_Task_
Type out the data exactly as given. Skip any image.

Segment Start: Input data

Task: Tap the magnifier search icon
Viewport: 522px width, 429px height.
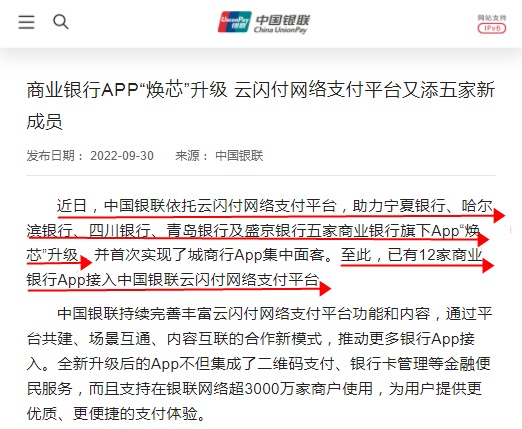Action: (61, 22)
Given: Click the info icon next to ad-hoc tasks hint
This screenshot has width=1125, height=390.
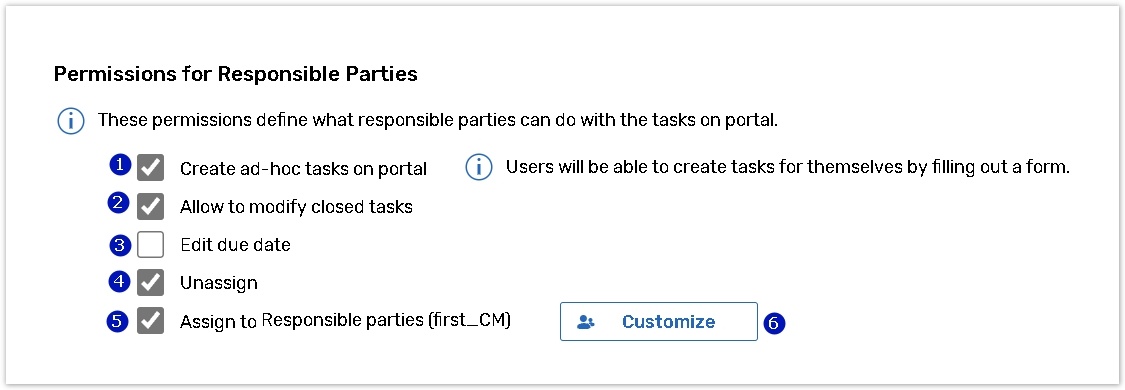Looking at the screenshot, I should (x=479, y=168).
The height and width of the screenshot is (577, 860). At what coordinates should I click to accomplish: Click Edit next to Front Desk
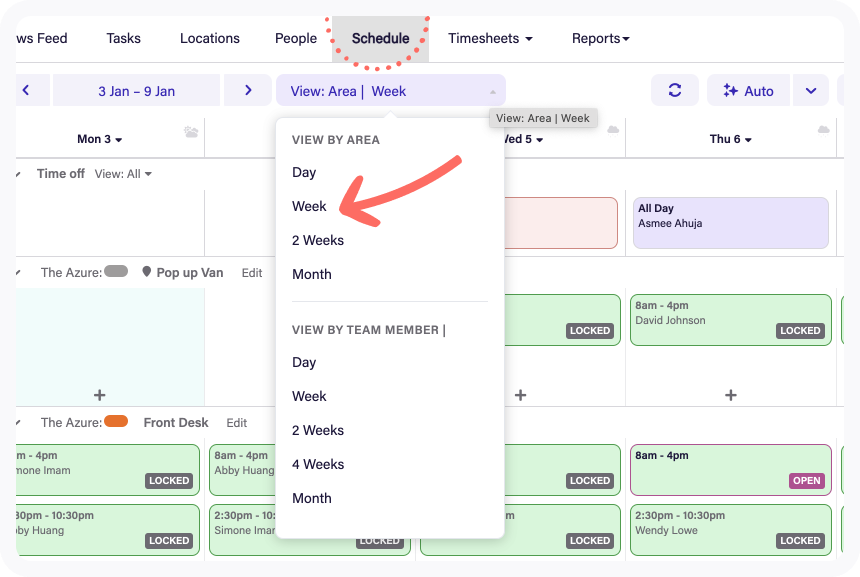[x=236, y=423]
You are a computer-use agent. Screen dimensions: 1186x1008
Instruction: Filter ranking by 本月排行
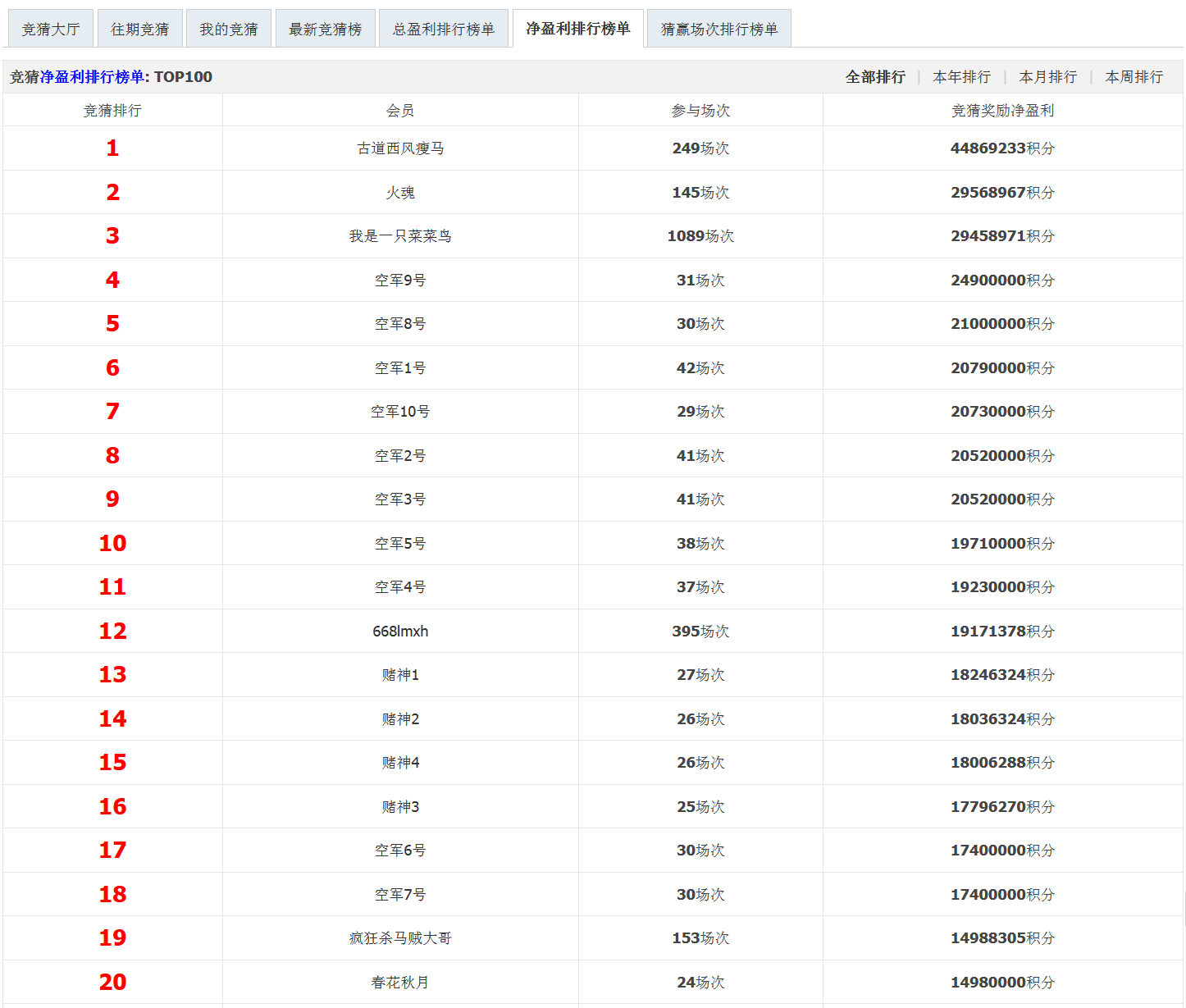1048,77
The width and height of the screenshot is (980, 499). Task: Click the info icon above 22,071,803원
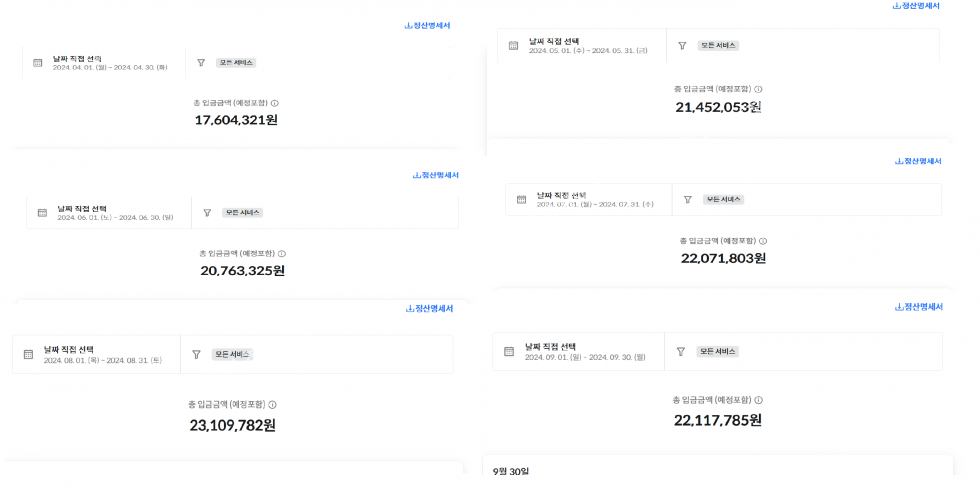point(763,241)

Segment End: Input data

_Answer to this problem_
Task: Tap the magnifier search icon
Viewport: 522px width, 429px height.
Action: (61, 22)
Given: Click the info icon next to ad-hoc tasks hint
This screenshot has width=1125, height=390.
Looking at the screenshot, I should (x=479, y=168).
The height and width of the screenshot is (577, 860). At what coordinates should I click to accomplish: Click Edit next to Front Desk
[x=236, y=423]
You are a computer-use agent. Screen dimensions: 1186x1008
Instruction: Filter ranking by 本月排行
1048,77
The width and height of the screenshot is (980, 499). Task: Click the info icon above 22,071,803원
point(763,241)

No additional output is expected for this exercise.